Los gigantes gaseosos como Júpiter y Saturno parecen influir en la acumulación de agua en los planetas terrestres. Pero la evolución de gigantes gaseosos tiene menos efecto sobre los elementos que forman las capas rocosas de estos planetas más pequeños, al menos después de que los gigantes de gas se hubieron formado y se mudaron a sus órbitas actuales.
Haciendo mejores mundos
Estos hallazgos preliminares parecen prometedores. Pero los investigadores quieren extender su análisis químico a través de modelos más dinámicos antes de que se sientan seguros al sacar conclusiones sobre la manera exacta de como el sistema solar de la Tierra se formo.
“Básicamente estamos tratando de obtener una idea mejor de cómo se forman los planetas terrestres, y los procesos que podemos esperar ver”, explica Bond. “Y no sólo estamos centrados en nuestro sistema solar, también lo estamos en otros sistemas planetarios”.
Bond quiere incluir muchos más factores que juegan un papel importante en cómo el equilibrio químico de un planeta toma forma, como las migraciones de planetas gigantes en el mismo sistema estelar, pero sabe que los ordenadores hoy en día aún tienen sus límites.
“Esencialmente, conseguir cada aspecto de esto, ver el modo en el que va la dinámica, seguir cada partícula y su salida de cada colisión, sumándola en la química, cruzando las líneas de hielo … la potencia de cálculo de los computadores es ridículo para eso”, dijo Bond.
Acotando la búsqueda
Sin embargo, los investigadores han comenzado a hacer el perfil químico de los sistemas de exoplanetas conocidos con las actuales simulaciones. Para saber si planetas rocosos se forman con un equilibrio determinado de agua y otros componentes químicos, aun queda mucho por recorrer en la comprensión de si las condiciones necesarias para la vida son comunes o no.

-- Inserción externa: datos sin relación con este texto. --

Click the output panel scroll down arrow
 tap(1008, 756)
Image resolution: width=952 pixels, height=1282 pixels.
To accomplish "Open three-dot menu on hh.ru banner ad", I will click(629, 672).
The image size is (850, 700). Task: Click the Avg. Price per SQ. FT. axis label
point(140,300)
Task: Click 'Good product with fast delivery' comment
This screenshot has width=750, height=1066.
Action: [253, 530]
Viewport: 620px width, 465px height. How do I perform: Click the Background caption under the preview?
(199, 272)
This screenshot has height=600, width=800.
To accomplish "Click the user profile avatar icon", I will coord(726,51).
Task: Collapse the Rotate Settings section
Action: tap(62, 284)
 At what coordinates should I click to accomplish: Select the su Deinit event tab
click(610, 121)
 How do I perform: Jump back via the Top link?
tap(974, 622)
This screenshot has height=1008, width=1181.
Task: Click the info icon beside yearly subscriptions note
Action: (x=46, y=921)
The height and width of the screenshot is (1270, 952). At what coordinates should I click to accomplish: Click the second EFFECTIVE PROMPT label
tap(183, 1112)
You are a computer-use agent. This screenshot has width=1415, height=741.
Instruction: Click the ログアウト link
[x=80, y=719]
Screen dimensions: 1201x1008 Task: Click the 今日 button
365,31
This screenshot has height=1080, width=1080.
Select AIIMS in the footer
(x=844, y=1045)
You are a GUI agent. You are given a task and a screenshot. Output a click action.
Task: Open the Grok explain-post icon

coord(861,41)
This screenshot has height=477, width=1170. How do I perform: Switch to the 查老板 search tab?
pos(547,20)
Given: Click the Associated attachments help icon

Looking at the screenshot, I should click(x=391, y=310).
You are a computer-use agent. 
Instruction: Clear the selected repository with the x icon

Mejores modelos podrían incluso ayudar a centrar la búsqueda del telescopio espacial Kepler de la NASA y otras misiones, una vez que los perfiles químicos de dichos planetas terrestres se hayan establecido firmemente. Pero la certeza científica sólo puede venir cuando los investigadores pueden verificar sus perfiles químicos de los planetas en otros modelos dinámicos.